Les personnes massives chutent plus vite
Tout d’abord, Allain explique qu’une petite taille maximise les probabilités de rester en vie. « Les personnes les plus petites chutent plus lentement, ce qui leur confère une meilleure chance de survie ». Cela se confirme lorsque nous chassons un insecte de la taille d’une fourmi du haut d’une table d’un mètre ; pour la fourmi, la hauteur paraît énorme, pourtant, dans la plupart des cas, elle survit.
Cela est rendu possible par la délicate combinaison entre deux phénomènes physiques s’exerçant pendant la chute : la gravité d’un côté qui tend à attirer un corps vers le sol, et le frottement de l’air qui tend à le ralentir. En effet, même si le principe d’équivalence d’Einstein affirme que deux objets de masses différentes tombent à la même vitesse, ce principe n’est vrai que dans le vide, là où il n’y a pas de molécules d’air.
Lorsqu’un parachutiste chute dans le ciel, les frottements de l’air s’opposent à l’accélération de la gravité, et lorsque ces deux phénomènes s’équilibrent, celui-ci acquiert sa vitesse terminale, c’est-à-dire sa vitesse stable de chute jusqu’au sol. « Pour un parachutiste dans une position normale, la vitesse terminale est de l’ordre de 193 km/h » indique Allain.

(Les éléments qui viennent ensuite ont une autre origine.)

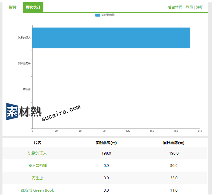This screenshot has height=195, width=212.
Task: Open 沉默的证人 link in the table
Action: 38,153
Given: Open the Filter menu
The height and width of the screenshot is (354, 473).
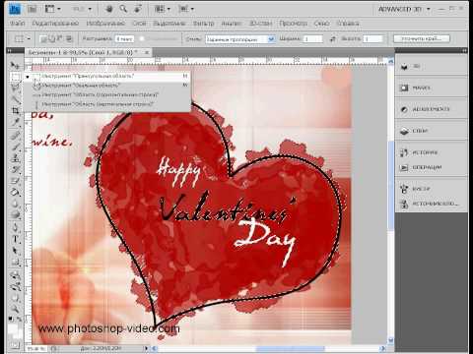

L’intensité de la gravité dépend de la masse du corps. Les personnes les plus lourdes subissent une attraction plus importante et nécessitent donc des frottements de l’air plus importants pour arrêter leur accélération.
Ces personnes accélèrent plus longtemps avant d’atteindre leur vitesse terminale, et frappent donc le sol à une vitesse plus importante. Bien qu’une large surface corporelle signifie plus de frottements, selon Allain, cela ne permet toutefois pas de compenser l’accélération gravitationnelle due à leur masse plus élevée.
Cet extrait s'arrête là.